PÈRE LOUIS, Avant le mariage. Sexualité, affectivité, prière, Préface de Mgr. Aillet, coll. Société Perpignan, Artège, 2013, 13 x 20, 196 p., dans NRT 136/2 (2014) 302-303.
A vrai dire, ce livre n'est pas une préparation au sacrement de mariage au sens strict, mais il y participe en affrontant quelques questions délicates qui accompagnent la vie des jeunes qui désirent se donner l'un à l'autre dans le Seigneur. Ecrit par un moine bénédictin qui vit certainement le lien profond entre le temps et l'éternité, le texte invite en raison, et suivant la tradition de l'Eglise, à l'attente et à la vertu de la patience dans l'expression corporelle et sexuelle des désirs, des sentiments et des engagements amoureux. « Attendre le mariage pour se donner l'un à l'autre dans l'union des corps est un chemin de liberté et d'épanouissement » (p.11). Il ne s'agit pas « d'une coutume chrétienne désuète, d'une loi arbitraire, ou d'une règle morale inventée par l'Eglise » (p.11).

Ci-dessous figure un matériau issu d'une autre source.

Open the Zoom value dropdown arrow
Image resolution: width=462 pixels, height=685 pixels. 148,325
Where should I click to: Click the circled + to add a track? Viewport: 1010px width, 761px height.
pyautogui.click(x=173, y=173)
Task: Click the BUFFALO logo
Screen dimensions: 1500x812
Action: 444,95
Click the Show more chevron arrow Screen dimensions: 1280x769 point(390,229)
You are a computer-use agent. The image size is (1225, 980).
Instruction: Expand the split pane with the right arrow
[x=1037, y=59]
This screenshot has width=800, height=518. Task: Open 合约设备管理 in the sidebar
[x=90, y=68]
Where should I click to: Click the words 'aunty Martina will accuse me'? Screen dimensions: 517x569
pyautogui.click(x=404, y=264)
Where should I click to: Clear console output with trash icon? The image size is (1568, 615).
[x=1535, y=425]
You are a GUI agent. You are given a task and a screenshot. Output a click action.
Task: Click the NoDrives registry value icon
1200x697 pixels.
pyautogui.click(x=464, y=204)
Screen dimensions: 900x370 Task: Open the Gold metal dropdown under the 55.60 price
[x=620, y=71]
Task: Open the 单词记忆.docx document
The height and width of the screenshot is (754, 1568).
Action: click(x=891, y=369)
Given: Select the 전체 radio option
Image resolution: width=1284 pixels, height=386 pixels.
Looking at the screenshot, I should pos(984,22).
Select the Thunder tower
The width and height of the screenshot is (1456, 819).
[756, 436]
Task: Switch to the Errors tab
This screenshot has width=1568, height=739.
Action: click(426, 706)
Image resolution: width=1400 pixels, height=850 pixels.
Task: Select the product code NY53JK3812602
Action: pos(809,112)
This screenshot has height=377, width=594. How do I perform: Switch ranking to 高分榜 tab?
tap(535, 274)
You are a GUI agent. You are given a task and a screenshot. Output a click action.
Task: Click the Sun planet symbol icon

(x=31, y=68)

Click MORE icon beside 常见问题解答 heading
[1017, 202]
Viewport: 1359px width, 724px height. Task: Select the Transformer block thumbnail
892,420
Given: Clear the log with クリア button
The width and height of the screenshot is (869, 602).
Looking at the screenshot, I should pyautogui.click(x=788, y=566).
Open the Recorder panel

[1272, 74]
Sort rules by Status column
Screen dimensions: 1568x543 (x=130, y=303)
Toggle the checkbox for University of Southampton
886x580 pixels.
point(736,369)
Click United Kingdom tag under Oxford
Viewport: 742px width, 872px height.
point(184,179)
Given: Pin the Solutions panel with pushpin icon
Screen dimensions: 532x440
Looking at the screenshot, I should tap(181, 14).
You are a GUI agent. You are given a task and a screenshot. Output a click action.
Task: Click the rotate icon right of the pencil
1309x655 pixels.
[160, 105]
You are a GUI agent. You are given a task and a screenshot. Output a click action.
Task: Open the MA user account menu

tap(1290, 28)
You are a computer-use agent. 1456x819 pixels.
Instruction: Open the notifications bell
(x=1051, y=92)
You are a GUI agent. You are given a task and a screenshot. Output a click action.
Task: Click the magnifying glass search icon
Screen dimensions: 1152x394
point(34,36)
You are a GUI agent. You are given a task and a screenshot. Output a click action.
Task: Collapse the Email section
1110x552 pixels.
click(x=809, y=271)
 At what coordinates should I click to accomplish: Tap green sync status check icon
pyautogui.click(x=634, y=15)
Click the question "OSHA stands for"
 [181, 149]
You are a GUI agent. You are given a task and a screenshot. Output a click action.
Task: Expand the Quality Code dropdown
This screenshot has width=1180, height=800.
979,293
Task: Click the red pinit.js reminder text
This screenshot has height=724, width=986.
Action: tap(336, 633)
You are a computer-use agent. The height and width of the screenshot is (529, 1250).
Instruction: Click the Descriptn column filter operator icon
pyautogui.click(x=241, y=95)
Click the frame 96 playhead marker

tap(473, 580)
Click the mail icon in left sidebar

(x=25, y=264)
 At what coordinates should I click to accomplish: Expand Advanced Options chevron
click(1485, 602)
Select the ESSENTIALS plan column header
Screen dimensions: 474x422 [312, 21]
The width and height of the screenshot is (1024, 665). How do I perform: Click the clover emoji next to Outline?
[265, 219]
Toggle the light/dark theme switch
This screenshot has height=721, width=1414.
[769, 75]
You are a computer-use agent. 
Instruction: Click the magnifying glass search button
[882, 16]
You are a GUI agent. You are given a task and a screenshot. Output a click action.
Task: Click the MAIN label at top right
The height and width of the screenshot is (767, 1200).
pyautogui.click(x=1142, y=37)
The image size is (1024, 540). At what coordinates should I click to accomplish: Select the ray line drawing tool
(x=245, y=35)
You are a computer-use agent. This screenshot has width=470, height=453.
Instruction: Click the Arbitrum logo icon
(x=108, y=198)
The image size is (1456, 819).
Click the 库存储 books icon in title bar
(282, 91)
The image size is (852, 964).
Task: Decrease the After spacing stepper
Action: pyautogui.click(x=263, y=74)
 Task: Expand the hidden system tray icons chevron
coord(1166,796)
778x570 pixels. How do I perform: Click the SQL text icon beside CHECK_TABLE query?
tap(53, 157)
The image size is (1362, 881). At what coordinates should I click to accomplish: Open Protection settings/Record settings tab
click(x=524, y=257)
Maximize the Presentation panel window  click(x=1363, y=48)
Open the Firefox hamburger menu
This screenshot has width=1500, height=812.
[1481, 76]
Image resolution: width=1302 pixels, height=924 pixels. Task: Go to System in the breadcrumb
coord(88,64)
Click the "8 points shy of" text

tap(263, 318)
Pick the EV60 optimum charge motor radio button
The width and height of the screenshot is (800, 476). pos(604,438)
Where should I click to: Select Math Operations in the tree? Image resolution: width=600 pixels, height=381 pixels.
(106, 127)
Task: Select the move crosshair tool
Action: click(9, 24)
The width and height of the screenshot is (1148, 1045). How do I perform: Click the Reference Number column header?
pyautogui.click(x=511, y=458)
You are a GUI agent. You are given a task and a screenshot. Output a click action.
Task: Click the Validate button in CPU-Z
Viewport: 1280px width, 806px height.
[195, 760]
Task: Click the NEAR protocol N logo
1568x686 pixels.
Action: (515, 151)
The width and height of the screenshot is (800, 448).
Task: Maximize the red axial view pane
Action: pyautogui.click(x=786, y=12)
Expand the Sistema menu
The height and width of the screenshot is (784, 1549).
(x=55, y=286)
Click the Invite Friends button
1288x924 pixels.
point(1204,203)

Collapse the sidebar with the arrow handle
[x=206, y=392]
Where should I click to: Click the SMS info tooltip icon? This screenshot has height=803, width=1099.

Pourquoi attendre (première partie) si ce n'est pour construire un mariage solide (1) ? Le premier déploiement se fait en mettant en évidence les « 4 liens » à construire, la place du corps, l'enjeu de la liberté, la crainte des blessures, la beauté de la chasteté personnelle. La construction d'un couple n'est-elle pas à l'image de celle d'une maison ? Il faut y mettre du temps et il convient de commencer par les fondations. Il faut attendre également en raison de la nature même de la relation sexuelle (2) et de la foi chrétienne (3). Dénonçant les illusions présentées dans une culture hédoniste, l'auteur montre la place du corps et l'unicité de l'acte conjugal par rapport aux autres actes humains. Le lien avec la procréation est explicité, la place symbolique du regard, des gestes, des pensées est réactualisée (la parabole de la dégustation du vin). L'argumentation est fluide, cohérente, parfois un peu lisse. Les auteurs cités sont variés, même si le fond de cette théologie morale peut s'enraciner dans la théologie du corps de Jean-Paul II. La raison humaine est un repère que la foi confirme car la sexualité est un lieu où l'homme peut rendre gloire à Dieu (3). Tout baptisé est consacré à Dieu en son corps et en son âme. Les mots de la Bible nous disent le plan de Dieu. La Tradition théologique le rappelle. Le mariage est un vrai sacrement : présence de Dieu dans l'acte des époux et grâce de salut pour tout amour.
Une deuxième partie offre douze objections et réponses. Ces objections appartiennent à la réalité pastorale concrète : « ce qui compte, c'est la sincérité », « il est bon d'essayer pour voir si nous sommes compatibles », « c'est beau, mais c'est pour les autres », « le bébé, ce sera pour plus tard », « j'ai peur qu'il aille voir ailleurs » etc. A chaque objection, l'auteur permet au lecteur de s'approprier une cohérence doctrinale : une parole peut être allumée dans le cœur pour ceux « qui ont des oreilles ». Cet enseignement sera utile. Comme les normes morales, il ne peut cependant pas être considéré comme des recettes. Car le beau travail effectué par l'auteur, doit être opéré par chacun pour trouver les mots et les images aptes à rendre compte des joies et des peines, des acquiescements et des refus de la liberté chrétienne face au projet de Dieu. Finalement, face à la réalité pastorale belle et blessée, il est bon de ne pas « se décourager » (p.183) et de garder en mémoire que la doctrine sur la vérité de l'amour comprend la considération du péché, mais aussi la puissance de la miséricorde. L'image de Dieu est toujours en jeu dans la relation entre l'homme et la femme. Ainsi faut-il, quelles que soient les situations rencontrées et vécues, réapprendre en Eglise à nous regarder avec le regard même de Dieu.
Alain Mattheeuws s.J. dans NRT 136/2 (2014) 302-303.